How does your creative work affect the rest of your life?
It touches every aspect of it all the time. But that is trite, almost trivial to say. My need to work has caused stress in my long marriage, when my wife has felt I was putting it before her or our children. I felt guilt when my need to work was hindered by my children. Yet I did write a line in a poem in our first year together, and have always felt, “that there is not in being one I may love after you.” It’s just not always easy to remember to say it out loud. I was primary caregiver for most of their childhood and, this is an experience many women have, I felt torn between three equally demanding responsibilities: the real and natural needs of my children for care, attention and love; my need to continue with my work before I lost touch with it; and the need to be true to myself, which somehow and confusingly mixed up the other two within me. But on the other side, our lives were richer and creatively attentive because I did not block out all the possibilities art brought into our personal lives. In recent years I have been going through the most creative period I have ever known. Instead of drifting into my personal twilight years, retiring and relaxing, I am filled with joy and possibility. Sure, I get tired, of the art, of myself, of people and things around me. But now I know when to stop, rest, and accept that the low times are just as passing and ephemeral as the high times.

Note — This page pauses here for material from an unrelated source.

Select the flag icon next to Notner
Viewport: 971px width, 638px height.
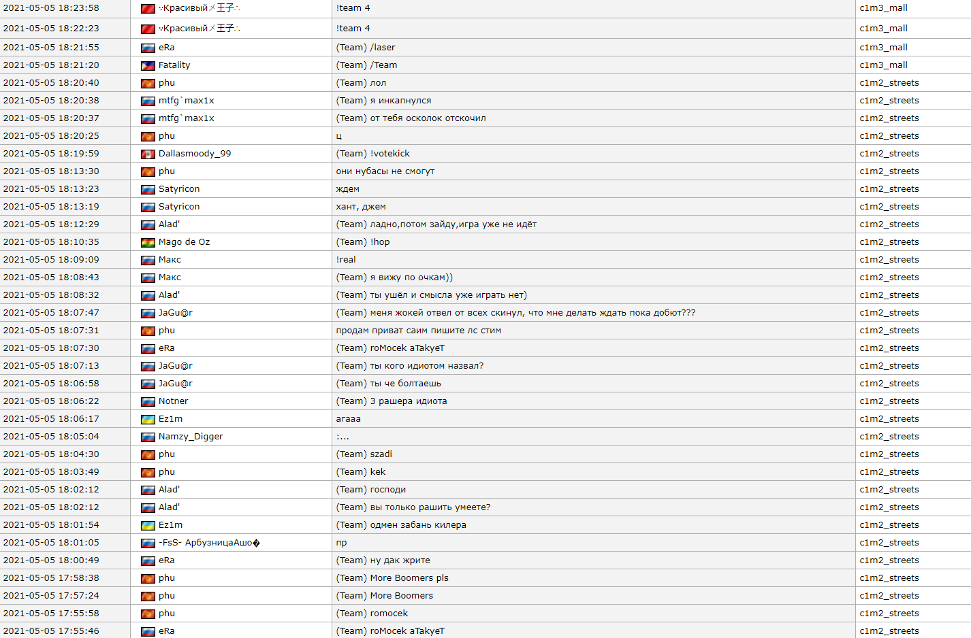tap(148, 402)
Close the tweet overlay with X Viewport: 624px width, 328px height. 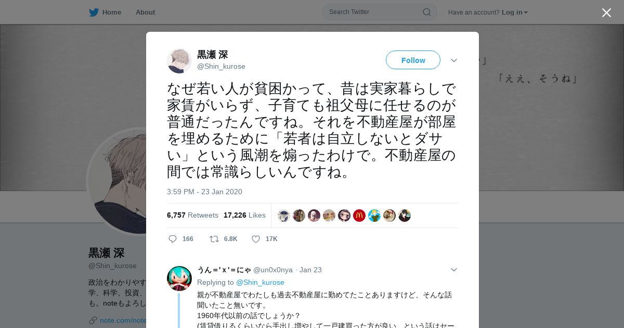(606, 12)
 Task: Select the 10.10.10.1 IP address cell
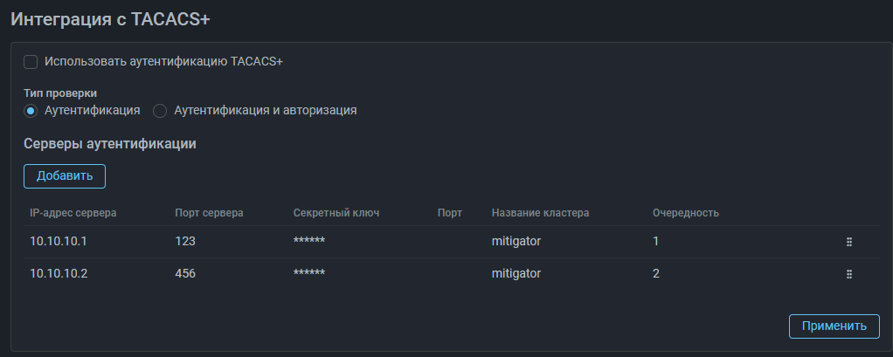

What is it like to send your work out into the world?
It was always scary. I used to feel it was part of my soul out there. A rejection slip meant days of dejection and depression. I still get irritated when others cannot hear or see what I am saying, especially when I know it is good and that I have the work the right way round. The important thing was to do it. But a young friend of mine insists that the reason we write or paint is to be read or seen. Otherwise what is the point in our community of longing. So doing it is not enough. It takes more than one to have that conversation. I am no good at self promotion, but I still must do it, if only for the work’s sake. So I write the letters, stamp the return envelopes, whatever must be done. Then I let my children go.

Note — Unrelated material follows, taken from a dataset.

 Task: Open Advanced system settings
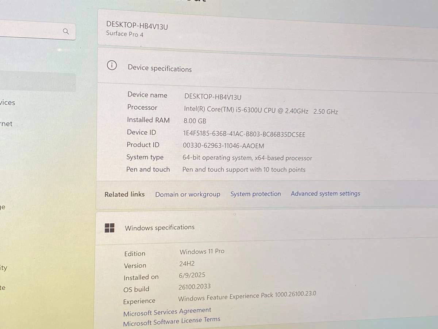[x=325, y=194]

What was the best advice anyone gave to you?
Show up. Then sit down and shut up. There is nothing wrong with joy.
What helps you to pay attention to the world?
I have a daily mantra of sorts: No blame, be kind, love everything.
Thank you so much for your words, Terrance, here & elsewhere.
Terrance Keenan was born in Munich, 1947, of Irish parents. He has lived variously in Ireland, the U.S., Liberia, England, Spain, Puerto Rico, and was a longtime resident of Upstate New York.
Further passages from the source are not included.